New cities emerge as property hotspots as investors turn their backs on London

Author: Staff





For many years, the London property market was the place to be for investors from all over the world. Be they from North America, mainland Europe or Asia, buyers coming into the UK were always on the lookout for properties they could invest in for renting out in London.

It was hard to blame investors back then. After all, the 2007 property bubble allowed London to flex its muscles and show that it, better than any other area, had the ability to stand strong against adversity. And on top of that, the average rental prices well above £1,000 per calendar month meant London was seen as profitable for buyers, bringing in large amounts of money every month.

However, while London enjoyed being the lynchpin of the buy-to-let market in the early part of its boom years, in the last couple of years, things have started to change somewhat. According to Savills, the London property market has “matured”, with prices no longer rising in the way they used to. This year alone, prices are down 3.2 per cent in Prime London property, while they remain 15 per cent below peaks reached three years ago.

New cities emerge as property hotspots as investors turn their backs on London

Lack of capital gains in London

But what is most likely to turn investors away from London is the predicted lack of capital gains in the city over the next few years. Savills has predicted that in the next five years, London property will rise in price by just 20 per cent, less than half of the 52 per cent long-term average experienced between 1979 and 2014.

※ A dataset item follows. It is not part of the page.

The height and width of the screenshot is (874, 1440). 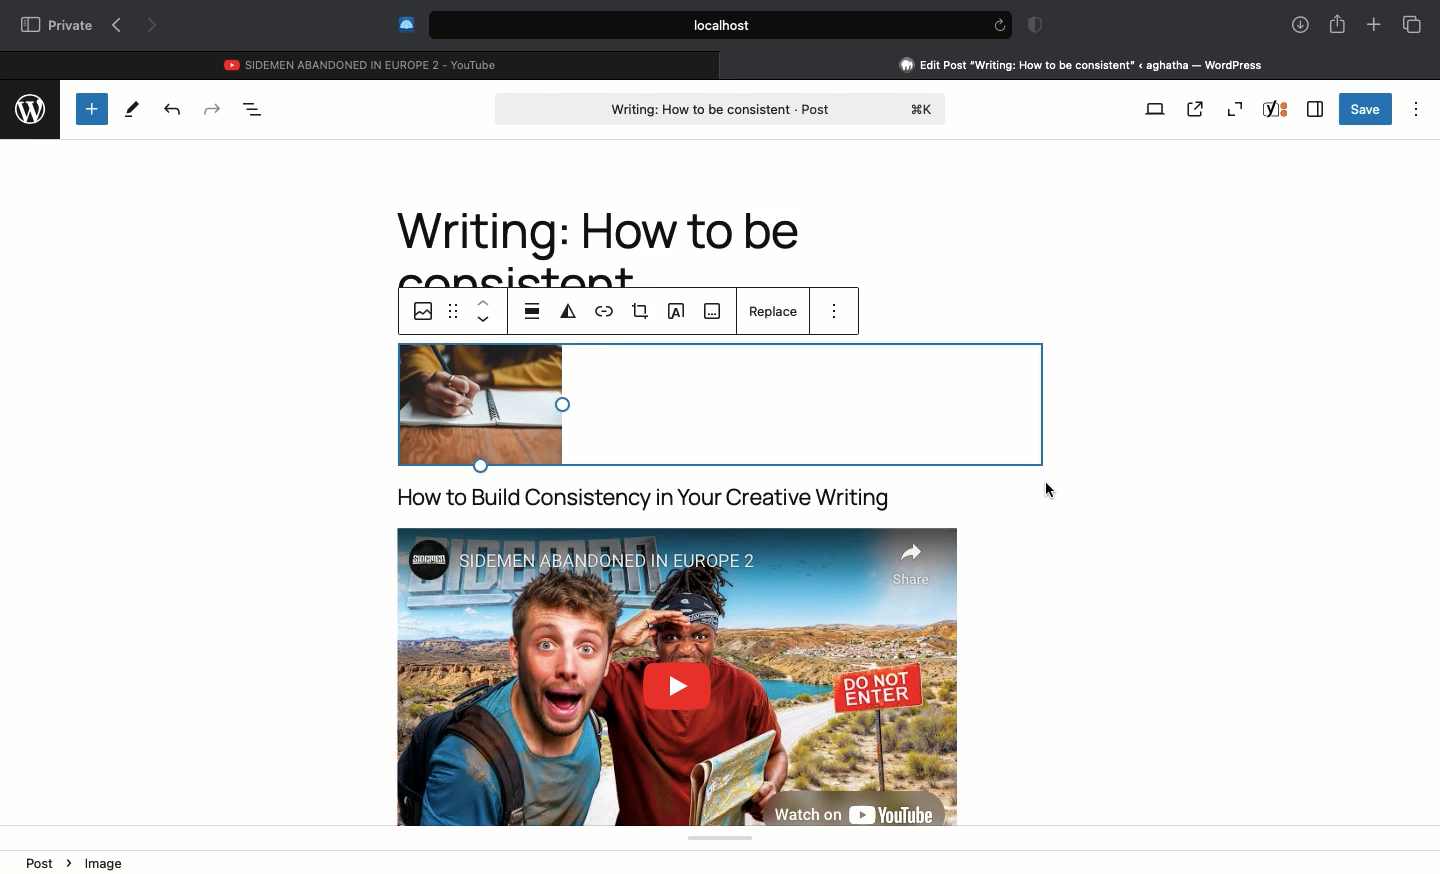 I want to click on Tabs, so click(x=1412, y=24).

This lack of capital gains potential, along with the value that can be found elsewhere, is one of the main reasons investors are now turning their back on London. Quite simply, London’s loss has been Liverpool’s gain, Manchester’s gain, and the regions’ gain in general. Investors have started to see the potential that these areas have, and they are turning their attention there rather than looking at traditional markets.

Northern Powerhouse demand - luxury

Strong regional growth

It’s a trend that has been growing since 2013, when the number of sales in regional cities started to climb markedly. Hometrack’s latest property index shows that since that year, there has been a rise of 40 per cent in the number of homes bought in the regional cities. This is largely down to the rise in sentiment towards these places from investors who would previously have spent in London.

Liverpool, across the last 12 months, has seen a rise of eight per cent in the number of properties sold, putting it ahead of all other areas nationwide, as the Merseyside city becomes the UK’s number one property hotspot, buoyed by increasing demand, stronger business start numbers and a higher influx of skilled workers.

And it’s not hard to see why this desire to invest in the north continues to rise. In Manchester, property prices have increased by 8.8 per cent in the last year alone, and Liverpool is not far behind. The two cities have been at the centre of the Northern Powerhouse project over the last few years, and the boost that this has given both has clearly not gone unnoticed by investors. When these price rises are coupled with stonger demand for rented homes, it’s not hard to see why investors now value Liverpool and Manchester highly.

In Liverpool alone, there was a rise of 22 per cent in the number of start-up business in the first quarter of this year, while Manchester has become one of the UK’s most prominent tech hubs in recent times. This rise in business numbers helps attract more young, skilled people to the cities, which also helps fuel the exodus that has been seen from London in the last few years.

What this does is move the demand away from the capital. With fewer skilled workers moving to London as a result of the business boom in the regions, investors are aware of a falling demand for rental property there. And as these people increasingly move to other cities, investors are acutely aware of where they need to put their money in order to make stronger returns.